Importance of Considering the Middle Capillary Plexus on OCT Angiography in Diabetic Retinopathy

Abstract

Purpose: To quantify microvasculature changes in the superficial (SCP), middle (MCP), and deep capillary plexuses (DCP) in diabetic retinopathy (DR).

Methods: Retrospective cross-sectional study at a tertiary academic referral center, in which 26 controls (44 eyes), 27 diabetic subjects without retinopathy (44 eyes), 32 subjects with nonproliferative retinopathy (52 eyes), and 27 subjects with proliferative retinopathy (40 eyes) were imaged with optical coherence tomography angiography (OCTA). Outcome measures included parafoveal vessel density (VD), percentage area of nonperfusion (PAN), and adjusted flow index (AFI) at the different plexuses.

Results: MCP VD and MCP AFI decreased with worsening DR, while PAN increased, mirroring changes within the DCP. The fitted regression line for MCP and DCP AFI were significantly different than the SCP, while DCP PAN differed from SCP PAN with disease progression. Higher SCP AFI and PAN were different in eyes with diabetes without retinopathy compared with controls. Unexpectedly, sex was found to independently influence MCP VD and AFI with worsening disease.
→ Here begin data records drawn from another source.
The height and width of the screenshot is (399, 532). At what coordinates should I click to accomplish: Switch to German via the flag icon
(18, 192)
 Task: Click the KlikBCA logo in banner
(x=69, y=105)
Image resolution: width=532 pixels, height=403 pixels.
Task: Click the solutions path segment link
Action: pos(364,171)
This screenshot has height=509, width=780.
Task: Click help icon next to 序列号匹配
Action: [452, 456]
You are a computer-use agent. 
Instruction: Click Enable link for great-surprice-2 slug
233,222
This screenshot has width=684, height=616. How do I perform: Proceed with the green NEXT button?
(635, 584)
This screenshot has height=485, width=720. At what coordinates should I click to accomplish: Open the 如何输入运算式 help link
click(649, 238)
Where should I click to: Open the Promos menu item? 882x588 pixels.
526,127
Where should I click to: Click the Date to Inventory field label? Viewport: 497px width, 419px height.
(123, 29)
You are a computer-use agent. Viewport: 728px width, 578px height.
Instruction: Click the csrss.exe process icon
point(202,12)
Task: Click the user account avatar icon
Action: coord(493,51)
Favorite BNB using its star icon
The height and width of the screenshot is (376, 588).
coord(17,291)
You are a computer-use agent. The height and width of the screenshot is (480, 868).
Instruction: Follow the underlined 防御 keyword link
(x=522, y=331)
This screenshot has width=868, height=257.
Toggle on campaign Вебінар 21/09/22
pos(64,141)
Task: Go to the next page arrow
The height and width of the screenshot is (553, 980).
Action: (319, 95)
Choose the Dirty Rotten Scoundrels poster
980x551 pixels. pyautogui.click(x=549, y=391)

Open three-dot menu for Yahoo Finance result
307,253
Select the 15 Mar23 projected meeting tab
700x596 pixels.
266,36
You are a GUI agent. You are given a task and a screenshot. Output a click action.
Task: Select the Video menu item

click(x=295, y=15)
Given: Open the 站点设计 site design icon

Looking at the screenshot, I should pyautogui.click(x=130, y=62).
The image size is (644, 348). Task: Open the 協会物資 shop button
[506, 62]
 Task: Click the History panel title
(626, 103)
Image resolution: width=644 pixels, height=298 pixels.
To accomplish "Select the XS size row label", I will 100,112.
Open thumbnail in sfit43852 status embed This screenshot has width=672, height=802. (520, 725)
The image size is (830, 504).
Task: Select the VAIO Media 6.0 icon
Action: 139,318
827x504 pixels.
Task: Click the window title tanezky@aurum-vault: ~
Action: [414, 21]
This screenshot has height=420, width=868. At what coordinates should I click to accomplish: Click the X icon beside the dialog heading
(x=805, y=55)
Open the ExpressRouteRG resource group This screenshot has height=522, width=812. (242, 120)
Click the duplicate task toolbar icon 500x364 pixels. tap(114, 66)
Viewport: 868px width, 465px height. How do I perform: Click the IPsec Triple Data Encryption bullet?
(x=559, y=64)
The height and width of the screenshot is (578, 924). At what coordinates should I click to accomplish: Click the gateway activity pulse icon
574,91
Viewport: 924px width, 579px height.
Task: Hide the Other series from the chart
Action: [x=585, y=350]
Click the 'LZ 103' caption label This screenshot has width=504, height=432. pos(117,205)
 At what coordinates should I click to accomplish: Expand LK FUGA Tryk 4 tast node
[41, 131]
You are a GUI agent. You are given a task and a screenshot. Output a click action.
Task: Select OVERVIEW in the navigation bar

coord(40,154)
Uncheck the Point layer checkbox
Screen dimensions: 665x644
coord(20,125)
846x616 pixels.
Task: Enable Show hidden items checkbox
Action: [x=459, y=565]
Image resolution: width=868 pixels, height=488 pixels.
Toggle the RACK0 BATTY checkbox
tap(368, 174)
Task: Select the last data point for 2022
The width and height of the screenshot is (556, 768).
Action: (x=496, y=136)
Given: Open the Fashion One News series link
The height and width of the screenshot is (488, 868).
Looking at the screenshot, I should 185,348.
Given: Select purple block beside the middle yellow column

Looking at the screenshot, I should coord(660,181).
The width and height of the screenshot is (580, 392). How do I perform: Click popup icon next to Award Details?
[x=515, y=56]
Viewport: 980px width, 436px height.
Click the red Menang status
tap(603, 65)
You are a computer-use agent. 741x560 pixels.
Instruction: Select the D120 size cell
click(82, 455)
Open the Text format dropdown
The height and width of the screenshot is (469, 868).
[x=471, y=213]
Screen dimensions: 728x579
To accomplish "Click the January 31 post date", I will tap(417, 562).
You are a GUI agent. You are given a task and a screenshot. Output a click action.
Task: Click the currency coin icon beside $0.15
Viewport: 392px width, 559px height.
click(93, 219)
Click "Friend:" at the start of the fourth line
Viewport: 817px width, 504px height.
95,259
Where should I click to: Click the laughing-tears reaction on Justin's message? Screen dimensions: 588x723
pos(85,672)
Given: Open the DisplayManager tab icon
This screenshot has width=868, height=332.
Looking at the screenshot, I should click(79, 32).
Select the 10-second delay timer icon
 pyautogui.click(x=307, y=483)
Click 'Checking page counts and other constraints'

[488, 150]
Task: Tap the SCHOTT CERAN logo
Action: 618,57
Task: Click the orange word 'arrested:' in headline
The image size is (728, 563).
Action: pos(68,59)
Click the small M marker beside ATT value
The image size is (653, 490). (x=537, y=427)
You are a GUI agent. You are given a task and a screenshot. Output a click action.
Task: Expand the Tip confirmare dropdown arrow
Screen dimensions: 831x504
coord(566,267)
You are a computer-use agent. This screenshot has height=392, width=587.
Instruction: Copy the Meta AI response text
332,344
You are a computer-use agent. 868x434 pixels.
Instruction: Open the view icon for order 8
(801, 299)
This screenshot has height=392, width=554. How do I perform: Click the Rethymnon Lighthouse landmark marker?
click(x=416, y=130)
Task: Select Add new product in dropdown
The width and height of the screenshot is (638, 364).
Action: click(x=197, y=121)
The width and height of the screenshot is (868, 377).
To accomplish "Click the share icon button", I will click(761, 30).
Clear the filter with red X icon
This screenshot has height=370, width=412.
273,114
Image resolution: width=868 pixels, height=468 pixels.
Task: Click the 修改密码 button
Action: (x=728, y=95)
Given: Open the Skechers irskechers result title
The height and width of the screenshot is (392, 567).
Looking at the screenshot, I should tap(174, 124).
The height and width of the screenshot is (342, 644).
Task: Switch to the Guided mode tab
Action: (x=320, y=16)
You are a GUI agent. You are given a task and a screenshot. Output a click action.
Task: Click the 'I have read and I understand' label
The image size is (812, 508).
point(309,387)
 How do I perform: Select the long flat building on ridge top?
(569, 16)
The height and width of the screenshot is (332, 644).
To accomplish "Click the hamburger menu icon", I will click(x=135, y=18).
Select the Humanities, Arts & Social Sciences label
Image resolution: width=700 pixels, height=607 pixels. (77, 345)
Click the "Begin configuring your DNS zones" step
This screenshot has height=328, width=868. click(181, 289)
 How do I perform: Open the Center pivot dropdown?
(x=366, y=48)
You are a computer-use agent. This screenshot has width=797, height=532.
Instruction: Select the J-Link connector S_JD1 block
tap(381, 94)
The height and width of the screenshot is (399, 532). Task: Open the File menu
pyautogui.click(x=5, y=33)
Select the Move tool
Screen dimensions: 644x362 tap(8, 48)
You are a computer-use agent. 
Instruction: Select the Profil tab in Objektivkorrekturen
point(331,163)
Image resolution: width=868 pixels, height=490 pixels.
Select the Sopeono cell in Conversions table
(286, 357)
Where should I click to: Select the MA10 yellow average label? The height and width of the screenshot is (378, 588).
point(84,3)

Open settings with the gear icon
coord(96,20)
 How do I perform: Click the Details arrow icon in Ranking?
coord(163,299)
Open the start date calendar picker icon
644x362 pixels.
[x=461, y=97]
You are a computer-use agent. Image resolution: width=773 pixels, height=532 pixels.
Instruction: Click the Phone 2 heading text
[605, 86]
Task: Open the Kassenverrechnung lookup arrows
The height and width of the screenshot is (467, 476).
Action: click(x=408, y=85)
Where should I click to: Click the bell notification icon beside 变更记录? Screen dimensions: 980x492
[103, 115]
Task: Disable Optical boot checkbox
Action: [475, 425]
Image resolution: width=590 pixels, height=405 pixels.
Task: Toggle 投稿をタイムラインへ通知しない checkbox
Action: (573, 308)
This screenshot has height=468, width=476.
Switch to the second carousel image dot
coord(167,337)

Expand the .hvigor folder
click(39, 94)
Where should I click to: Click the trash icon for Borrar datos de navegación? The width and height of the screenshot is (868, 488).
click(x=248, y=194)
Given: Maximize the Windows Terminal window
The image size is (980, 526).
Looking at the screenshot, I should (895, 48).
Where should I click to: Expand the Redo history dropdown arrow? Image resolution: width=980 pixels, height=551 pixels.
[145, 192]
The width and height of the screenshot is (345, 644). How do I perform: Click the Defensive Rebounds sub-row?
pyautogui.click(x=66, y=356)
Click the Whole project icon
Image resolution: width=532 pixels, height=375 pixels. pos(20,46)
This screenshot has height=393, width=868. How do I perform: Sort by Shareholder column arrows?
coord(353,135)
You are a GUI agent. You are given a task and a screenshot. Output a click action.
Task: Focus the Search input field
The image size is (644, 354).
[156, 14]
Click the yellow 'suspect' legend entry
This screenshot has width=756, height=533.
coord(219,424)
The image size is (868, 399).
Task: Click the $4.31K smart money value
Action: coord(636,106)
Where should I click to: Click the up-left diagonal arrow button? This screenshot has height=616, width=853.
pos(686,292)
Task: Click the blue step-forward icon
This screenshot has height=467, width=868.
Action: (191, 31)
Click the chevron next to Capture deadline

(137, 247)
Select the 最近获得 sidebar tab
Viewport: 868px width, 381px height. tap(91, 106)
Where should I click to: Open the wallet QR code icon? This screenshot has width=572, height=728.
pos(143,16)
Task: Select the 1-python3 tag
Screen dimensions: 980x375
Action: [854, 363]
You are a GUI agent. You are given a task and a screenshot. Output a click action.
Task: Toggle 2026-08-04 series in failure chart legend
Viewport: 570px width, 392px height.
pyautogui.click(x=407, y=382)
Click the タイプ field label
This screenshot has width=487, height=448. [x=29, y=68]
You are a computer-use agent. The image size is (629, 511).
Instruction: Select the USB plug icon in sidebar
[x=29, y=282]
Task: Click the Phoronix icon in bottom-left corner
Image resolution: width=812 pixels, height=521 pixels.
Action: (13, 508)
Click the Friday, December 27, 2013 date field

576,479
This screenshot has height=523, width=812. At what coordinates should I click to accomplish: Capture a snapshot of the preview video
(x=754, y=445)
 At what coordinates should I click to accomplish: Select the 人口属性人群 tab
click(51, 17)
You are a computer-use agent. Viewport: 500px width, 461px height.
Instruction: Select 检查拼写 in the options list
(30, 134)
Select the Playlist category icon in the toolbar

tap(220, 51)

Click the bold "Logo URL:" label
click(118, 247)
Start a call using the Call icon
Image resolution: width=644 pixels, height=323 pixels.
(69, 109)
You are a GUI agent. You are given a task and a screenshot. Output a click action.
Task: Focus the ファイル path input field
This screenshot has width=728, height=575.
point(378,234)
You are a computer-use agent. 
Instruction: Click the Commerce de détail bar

Conclusions: OCTA parameters in the MCP and DCP displayed parallel changes with DR progression, different from the SCP, emphasizing the importance of physiologic considerations in the retinal capillaries. Thus, segmentation protocols that include the MCP within the SCP may be confounded. A difference in DCP PAN with worsening DR was unmasked relative to a prior study that included the MCP with SCP. We confirm that SCP AFI and PAN may serve as early indicators of microvascular changes in DR and identify an interaction between sex and the MCP deserving further study.

Figure 1

Segmentation of three capillary plexuses on OCTA. Left eye of patient with DM without DR. En face (top row) and cross-sectional (bottom row) OCTA of the superficial (left), middle (center), and deep (right) capillary plexuses. The red and green lines on cross-sectional OCTA show the segmentation boundaries for each layer.

Figure 2

Quantitative analysis of three capillary plexuses in a series of eyes with increasing disease severity. Columns from left to right: healthy subject, DM without DR, NPDR, and PDR. Rows from top to bottom: superficial, middle, and deep capillary plexus. Under each image, the vessel density (density), PAN, and AFI are reported. Overall, density and AFI decreased and PAN increased with severity. Projection artifact is seen as superficial vessels are cast onto the deeper layers, but was minimized by the exclusion of the hyperreflective plexiform layers in the segmentation scheme. Arrows represent vascular abnormalities, including microaneurysms, dilated vessels, and neovascularization.

Figure 3

Vascular abnormalities in three capillary plexuses in NPDR and PDR. First two columns are NPDR and last two columns are PDR. SSI is reported. Rows from top to bottom: SCP, MCP, and DCP. Under each image, the corresponding B-scan shows red flow overlay and red and green segmentation boundaries. Below B-scans, the vessel density (density), PAN, and AFI are reported. Arrows represent vascular abnormalities, including microaneurysms, dilated vessels, intraretinal microvascular abnormalities, and neovascularization. Large oval (SCP, left) represents nonperfusion, small circles (DCP, left) indicate one instance of projection artifact of a microaneurysm from the MCP onto the DCP. Ovals and arrows on the B-scan correspond to the en face to show the location of the abnormality within the retina. Projection artifact was minimized using our segmentation scheme, as discussed. Straight dark line in the deep plexus results from a failure in the segmentation algorithm (asterisk).

Figure 4

OCTA parameters across disease groups graphed continuously. Columns from left to right: SCP, MCP, and DCP. Rows from top to bottom: mean values for parafoveal vessel density, PAN, and AFI, respectively, graphically represented across healthy controls, eyes with DM without DR, NPDR, and PDR. Error bars: 1 SD.